## begin PASSAGE SHOWN

# Evaluating a Model


## Introduction

This page outlines the steps to evaluate a model with T5X on downstream tasks
defined with [SeqIO](https://github.com/google/seqio/blob/main/README.md).

Refer to this tutorial when you have an existing model that you want to
evaluate. If you would like to fine-tune your model before evaluation, please
refer to the [fine-tuning](finetune.md) tutorial. You can run evals as part of your
fine-tuning run as well.

## Overview

Evaluating a model with T5X consists of the following steps:

1.  Choose the model to evaluate.
1.  Choose the SeqIO Task/Mixture to evaluate the model on.
1.  Write a Gin file that configures the model, SeqIO Task/Mixture and other
    details of your eval run.
1.  Launch your experiment locally or on XManager.
1.  Monitor your experiment and parse metrics.

These steps are explained in detail in the following sections. An example run
that evaluates a fine-tuned T5-1.1-Small checkpoint on the
[(Open Domain) Natural Questions benchmark](https://ai.google.com/research/NaturalQuestions/)
is also showcased.

## Step 1: Choose a model

To evaluate a model, you need a Gin config file that defines the model params,
and the model checkpoint to load from. For this example, a T5-1.1-Small model
fine-tuned on the
[`natural_questions_open_test`](https://github.com/google-research/google-research/tree/master/t5_closed_book_qa/t5_cbqa/tasks.py?l=141&rcl=370261021)
SeqIO Task will be used:

+   Model checkpoint -
    [`cbqa/small_ssm_nq/model.ckpt-1110000`](https://console.cloud.google.com/storage/browser/t5-data/pretrained_models/cbqa/small_ssm_nq/)

## end PASSAGE SHOWN
## begin ENTRIES SHOWN

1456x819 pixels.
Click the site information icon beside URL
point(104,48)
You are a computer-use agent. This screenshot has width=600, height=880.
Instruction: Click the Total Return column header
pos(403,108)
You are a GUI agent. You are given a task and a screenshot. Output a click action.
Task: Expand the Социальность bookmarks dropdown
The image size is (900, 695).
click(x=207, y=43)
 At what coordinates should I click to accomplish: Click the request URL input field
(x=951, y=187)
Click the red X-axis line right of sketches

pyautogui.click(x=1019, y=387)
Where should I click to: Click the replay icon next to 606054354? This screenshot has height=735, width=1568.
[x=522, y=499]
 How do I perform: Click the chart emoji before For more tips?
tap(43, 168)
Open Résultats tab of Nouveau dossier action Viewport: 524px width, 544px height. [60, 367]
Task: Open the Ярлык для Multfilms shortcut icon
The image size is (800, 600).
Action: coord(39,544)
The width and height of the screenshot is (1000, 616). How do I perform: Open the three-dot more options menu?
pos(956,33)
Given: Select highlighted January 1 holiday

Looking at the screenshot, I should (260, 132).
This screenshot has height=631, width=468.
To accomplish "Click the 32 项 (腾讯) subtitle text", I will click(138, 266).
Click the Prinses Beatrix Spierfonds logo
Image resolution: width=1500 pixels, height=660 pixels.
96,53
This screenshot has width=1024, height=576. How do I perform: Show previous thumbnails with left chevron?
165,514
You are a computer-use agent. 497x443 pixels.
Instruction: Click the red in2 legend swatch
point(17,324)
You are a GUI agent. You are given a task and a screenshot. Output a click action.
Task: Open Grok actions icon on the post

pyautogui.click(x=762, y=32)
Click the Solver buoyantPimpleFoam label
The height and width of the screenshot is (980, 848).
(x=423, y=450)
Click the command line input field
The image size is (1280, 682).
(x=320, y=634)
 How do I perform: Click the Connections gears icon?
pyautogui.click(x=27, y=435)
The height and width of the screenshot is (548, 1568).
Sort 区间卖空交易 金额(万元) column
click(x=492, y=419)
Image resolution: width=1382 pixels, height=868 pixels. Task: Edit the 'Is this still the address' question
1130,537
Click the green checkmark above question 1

## end ENTRIES SHOWN

# TASK TO COMPLETE
In the T5X evaluation page above, reproduce word for word everything from "Evaluating a model with" down to "is also showcased.".

# SOLUTION
Evaluating a model with T5X consists of the following steps:

1.  Choose the model to evaluate.
1.  Choose the SeqIO Task/Mixture to evaluate the model on.
1.  Write a Gin file that configures the model, SeqIO Task/Mixture and other
    details of your eval run.
1.  Launch your experiment locally or on XManager.
1.  Monitor your experiment and parse metrics.

These steps are explained in detail in the following sections. An example run
that evaluates a fine-tuned T5-1.1-Small checkpoint on the
[(Open Domain) Natural Questions benchmark](https://ai.google.com/research/NaturalQuestions/)
is also showcased.